Stored dataset items
============================================================

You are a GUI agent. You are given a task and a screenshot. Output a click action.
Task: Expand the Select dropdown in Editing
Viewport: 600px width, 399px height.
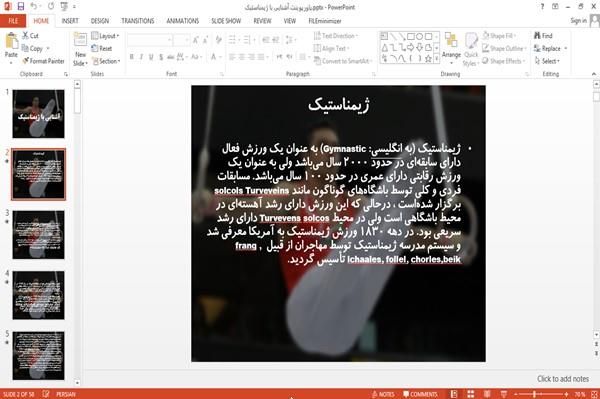pyautogui.click(x=548, y=61)

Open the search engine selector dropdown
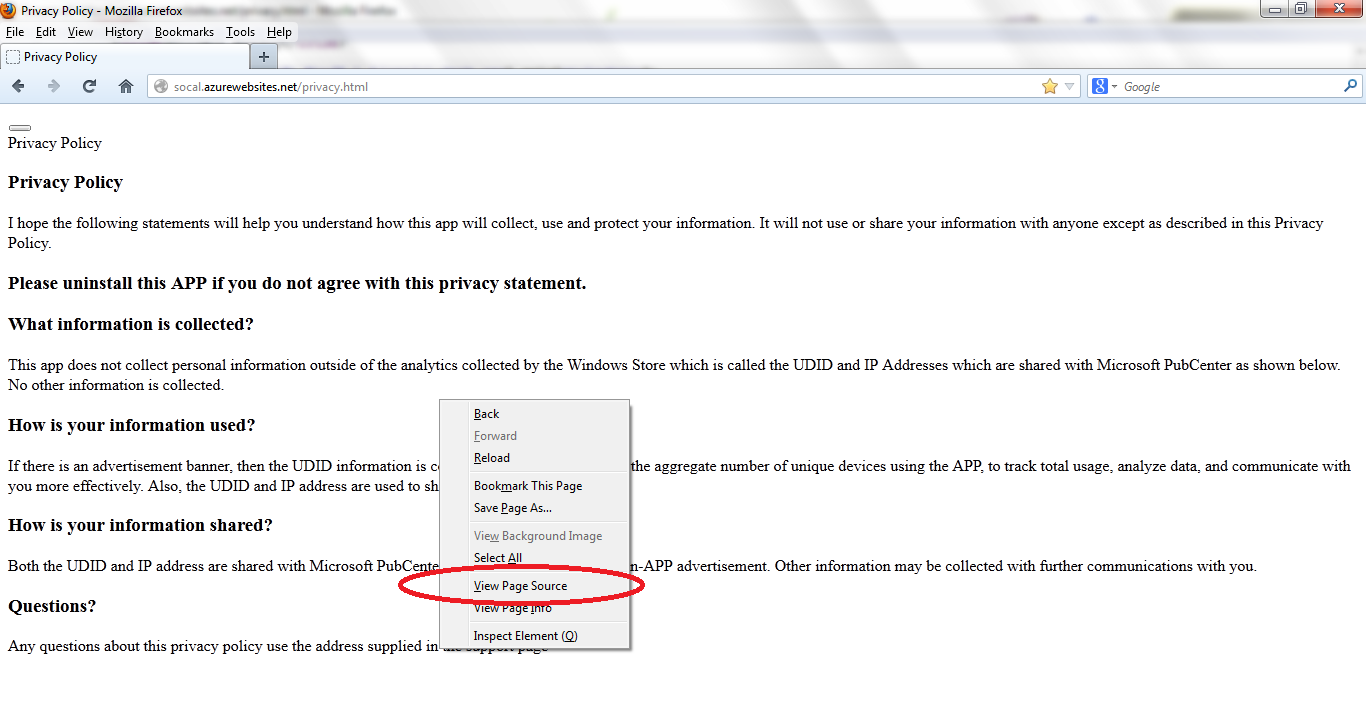pyautogui.click(x=1114, y=87)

============================================================

Task directions: Please repeat the records above word for word, leaving out the pictures.

Answer to the problem:
You are a GUI agent. You are given a task and a screenshot. Output a click action.
Task: Expand the Select dropdown in Editing
Viewport: 600px width, 399px height.
pyautogui.click(x=548, y=61)

Open the search engine selector dropdown
pyautogui.click(x=1114, y=87)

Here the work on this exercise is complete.